About this task
In the following material, identify every line holding the string "button" and return it.

------ Records shown ------

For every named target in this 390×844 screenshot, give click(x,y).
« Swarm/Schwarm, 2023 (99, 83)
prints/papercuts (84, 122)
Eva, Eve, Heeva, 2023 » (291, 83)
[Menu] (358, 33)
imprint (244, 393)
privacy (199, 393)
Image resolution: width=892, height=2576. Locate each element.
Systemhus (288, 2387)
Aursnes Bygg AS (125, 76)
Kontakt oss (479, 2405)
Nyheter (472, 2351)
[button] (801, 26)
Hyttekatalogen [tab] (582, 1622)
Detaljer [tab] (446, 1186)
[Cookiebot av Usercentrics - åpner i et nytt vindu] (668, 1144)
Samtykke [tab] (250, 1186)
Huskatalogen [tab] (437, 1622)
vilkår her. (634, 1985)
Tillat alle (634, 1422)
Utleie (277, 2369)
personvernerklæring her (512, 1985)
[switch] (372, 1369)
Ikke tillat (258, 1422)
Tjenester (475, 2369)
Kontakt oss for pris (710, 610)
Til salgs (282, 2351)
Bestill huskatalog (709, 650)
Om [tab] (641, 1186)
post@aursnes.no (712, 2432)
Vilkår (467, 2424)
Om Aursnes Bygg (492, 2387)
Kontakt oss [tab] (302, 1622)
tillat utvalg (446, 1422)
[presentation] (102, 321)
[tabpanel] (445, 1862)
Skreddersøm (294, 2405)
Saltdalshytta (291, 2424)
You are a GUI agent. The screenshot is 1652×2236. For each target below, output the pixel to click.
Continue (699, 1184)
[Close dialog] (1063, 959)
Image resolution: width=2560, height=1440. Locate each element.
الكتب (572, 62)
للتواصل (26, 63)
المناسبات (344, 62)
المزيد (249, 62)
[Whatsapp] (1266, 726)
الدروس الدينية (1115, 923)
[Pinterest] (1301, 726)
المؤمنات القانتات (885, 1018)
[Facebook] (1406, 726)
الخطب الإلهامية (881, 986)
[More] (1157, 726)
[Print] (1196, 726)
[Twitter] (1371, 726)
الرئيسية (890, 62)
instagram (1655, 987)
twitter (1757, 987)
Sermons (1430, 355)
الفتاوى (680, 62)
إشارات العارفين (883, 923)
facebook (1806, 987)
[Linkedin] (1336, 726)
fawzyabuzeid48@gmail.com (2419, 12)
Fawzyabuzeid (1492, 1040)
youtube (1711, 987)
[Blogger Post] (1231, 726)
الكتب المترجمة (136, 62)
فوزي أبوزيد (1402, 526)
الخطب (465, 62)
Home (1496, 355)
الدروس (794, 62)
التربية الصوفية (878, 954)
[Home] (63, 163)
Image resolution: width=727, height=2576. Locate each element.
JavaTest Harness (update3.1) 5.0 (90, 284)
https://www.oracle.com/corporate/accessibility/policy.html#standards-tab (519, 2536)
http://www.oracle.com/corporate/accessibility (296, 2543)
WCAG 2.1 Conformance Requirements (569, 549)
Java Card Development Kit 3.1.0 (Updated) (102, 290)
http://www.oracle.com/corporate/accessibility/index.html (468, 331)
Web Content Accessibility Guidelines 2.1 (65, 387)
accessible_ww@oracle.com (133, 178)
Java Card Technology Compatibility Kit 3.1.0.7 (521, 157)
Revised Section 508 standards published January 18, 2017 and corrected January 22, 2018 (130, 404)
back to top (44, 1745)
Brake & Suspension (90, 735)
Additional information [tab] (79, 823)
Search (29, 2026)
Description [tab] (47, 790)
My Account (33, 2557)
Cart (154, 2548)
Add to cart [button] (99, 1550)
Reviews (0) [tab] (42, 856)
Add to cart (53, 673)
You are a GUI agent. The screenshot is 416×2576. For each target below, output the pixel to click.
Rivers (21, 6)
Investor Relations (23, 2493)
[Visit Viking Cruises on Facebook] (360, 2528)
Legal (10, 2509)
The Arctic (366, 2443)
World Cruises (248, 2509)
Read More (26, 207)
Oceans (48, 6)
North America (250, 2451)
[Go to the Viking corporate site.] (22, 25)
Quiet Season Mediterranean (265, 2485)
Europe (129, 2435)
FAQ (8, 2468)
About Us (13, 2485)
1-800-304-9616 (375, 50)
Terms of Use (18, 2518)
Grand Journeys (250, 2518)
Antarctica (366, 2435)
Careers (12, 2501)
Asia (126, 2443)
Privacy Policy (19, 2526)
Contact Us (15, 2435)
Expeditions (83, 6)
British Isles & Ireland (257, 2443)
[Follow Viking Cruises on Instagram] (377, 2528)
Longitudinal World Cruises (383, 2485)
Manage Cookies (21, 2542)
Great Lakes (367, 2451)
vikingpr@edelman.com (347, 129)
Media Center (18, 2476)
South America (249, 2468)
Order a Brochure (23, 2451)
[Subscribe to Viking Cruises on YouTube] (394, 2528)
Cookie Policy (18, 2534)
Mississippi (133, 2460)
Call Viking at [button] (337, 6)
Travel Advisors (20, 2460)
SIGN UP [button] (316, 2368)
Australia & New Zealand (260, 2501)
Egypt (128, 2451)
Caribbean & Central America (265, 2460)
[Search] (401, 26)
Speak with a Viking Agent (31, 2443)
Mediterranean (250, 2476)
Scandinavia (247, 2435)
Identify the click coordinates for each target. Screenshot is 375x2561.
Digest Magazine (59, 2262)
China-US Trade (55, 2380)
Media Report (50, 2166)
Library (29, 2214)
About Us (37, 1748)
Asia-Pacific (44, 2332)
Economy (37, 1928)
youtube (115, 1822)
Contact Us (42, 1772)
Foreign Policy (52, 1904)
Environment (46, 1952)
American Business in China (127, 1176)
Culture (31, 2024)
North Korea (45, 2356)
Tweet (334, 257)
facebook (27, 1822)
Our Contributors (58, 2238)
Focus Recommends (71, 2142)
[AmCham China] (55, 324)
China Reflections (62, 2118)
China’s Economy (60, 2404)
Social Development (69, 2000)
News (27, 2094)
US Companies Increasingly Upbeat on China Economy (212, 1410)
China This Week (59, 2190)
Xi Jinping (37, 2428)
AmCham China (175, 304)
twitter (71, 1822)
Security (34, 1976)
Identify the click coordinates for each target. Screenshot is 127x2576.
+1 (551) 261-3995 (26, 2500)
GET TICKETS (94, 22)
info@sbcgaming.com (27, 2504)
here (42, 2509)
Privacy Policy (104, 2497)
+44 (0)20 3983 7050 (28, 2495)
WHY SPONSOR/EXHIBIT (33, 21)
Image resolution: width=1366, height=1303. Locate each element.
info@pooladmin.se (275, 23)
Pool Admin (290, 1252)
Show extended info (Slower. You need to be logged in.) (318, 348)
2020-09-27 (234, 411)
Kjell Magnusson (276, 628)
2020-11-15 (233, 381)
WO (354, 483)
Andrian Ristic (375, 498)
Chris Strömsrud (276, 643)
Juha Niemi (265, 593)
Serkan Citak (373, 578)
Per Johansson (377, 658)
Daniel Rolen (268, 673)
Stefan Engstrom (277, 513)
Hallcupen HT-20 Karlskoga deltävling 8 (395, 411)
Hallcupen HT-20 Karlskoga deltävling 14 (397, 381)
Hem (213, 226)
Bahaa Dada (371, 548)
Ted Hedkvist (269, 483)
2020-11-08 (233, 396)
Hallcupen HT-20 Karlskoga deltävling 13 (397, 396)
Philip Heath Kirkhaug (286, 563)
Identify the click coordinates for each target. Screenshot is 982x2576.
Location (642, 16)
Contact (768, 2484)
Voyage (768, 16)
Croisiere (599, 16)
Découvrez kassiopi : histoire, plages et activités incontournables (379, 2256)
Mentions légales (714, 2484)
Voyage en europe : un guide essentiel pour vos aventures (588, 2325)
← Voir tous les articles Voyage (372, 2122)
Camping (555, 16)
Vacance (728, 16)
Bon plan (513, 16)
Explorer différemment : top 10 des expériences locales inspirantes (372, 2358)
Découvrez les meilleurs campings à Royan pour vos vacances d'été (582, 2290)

------

Task solution
[button] (801, 26)
Add to cart [button] (99, 1550)
Call Viking at [button] (337, 6)
SIGN UP [button] (316, 2368)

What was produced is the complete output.